Death Sentences by Geographic Locality

When the Supreme Court reinstated capital punishment in 1976, it did so with the requirement that it be fairly and consistently administered. Yet, large differences exist in how and where the death penalty is imposed. These differences are not simply a function of state population, murder rates, and laws but also have to do with the individual prosecutor’s philosophy and commitment to seeking the death penalty and the available jurisdictional resources and cost. These factors, in turn, are affected by the influence of higher-level political agencies such as the U.S. Attorney General’s office.

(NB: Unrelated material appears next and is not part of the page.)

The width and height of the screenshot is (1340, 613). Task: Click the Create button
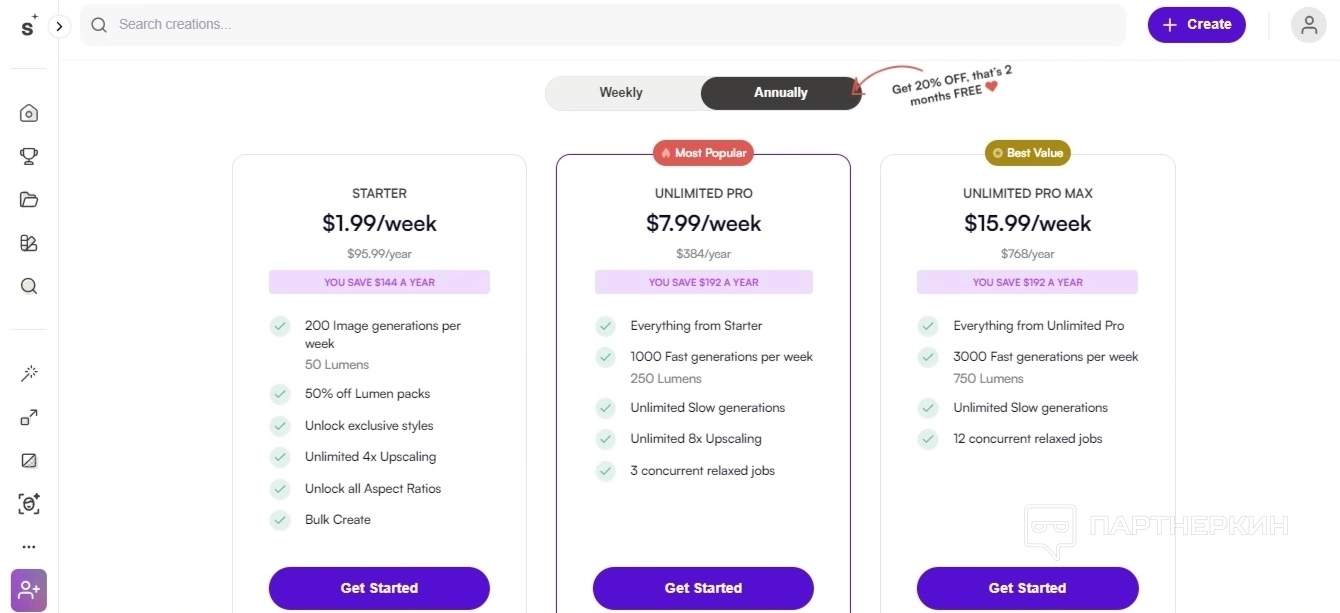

For example, prosecutors in Philadelphia seek the death penalty in most cases that technically qualify. In contrast, in Pittsburgh, the district attorneys are much less committed to seeking the death penalty and have fewer resources to cover their efforts. As a result, the number of death sentences in Philadelphia is far greater than in Pittsburgh. Similar disparities exist on a national scale. A 2000 Department of Justice survey found that large geographic disparities exist in how often U.S. Attorneys recommend federal capital prosecutions. The study also reported that, from 1995 to 2000, prosecutors in the five most populous districts were 1.7 times more likely to recommend death penalty prosecutions than prosecutors in the ten least populous districts.

The extent to which regional variation exists also suggests arbitrariness in applying the death penalty. This is especially true in cases involving federal death penalty prosecutions where the decision to pursue the penalty rests with the Attorney General. During the Bush Administration, Attorneys General John Ashcroft and Alberto Gonzales took steps to make the federal death penalty more aggressively pursued. 

Death Penalty in the U.S.

Twenty-seven states and the federal government use the death penalty. Some states (including Alabama, California, and Texas) have large death row populations. The death penalty is the most severe punishment a state can impose. It is only available for certain crimes, including murder and rape. The Supreme Court oversees the use of the death penalty to ensure that it adheres to the constitutional principles of due process. The Court has issued several rulings protecting rights involved in capital offense cases, including the selection of jury members and the conduct of prosecution witnesses.

The Court’s decisions can also affect methods of execution and the competency of defense counsel. In some cases, the Court has found that executing an inmate who is found to be developmentally disabled violates the Constitution’s ban on cruel and unusual punishment. In other cases, the Court has held that it is appropriate to conduct hearings to reconsider whether an inmate labeled as developmental disabled should be executed. In recent years, public support for the death penalty has fallen significantly. Phone polling conducted by the Pew Research Center shows that more Americans now oppose rather than support the death penalty. This is most likely tied to a growing view that the death penalty does not serve as a deterrent against serious crime.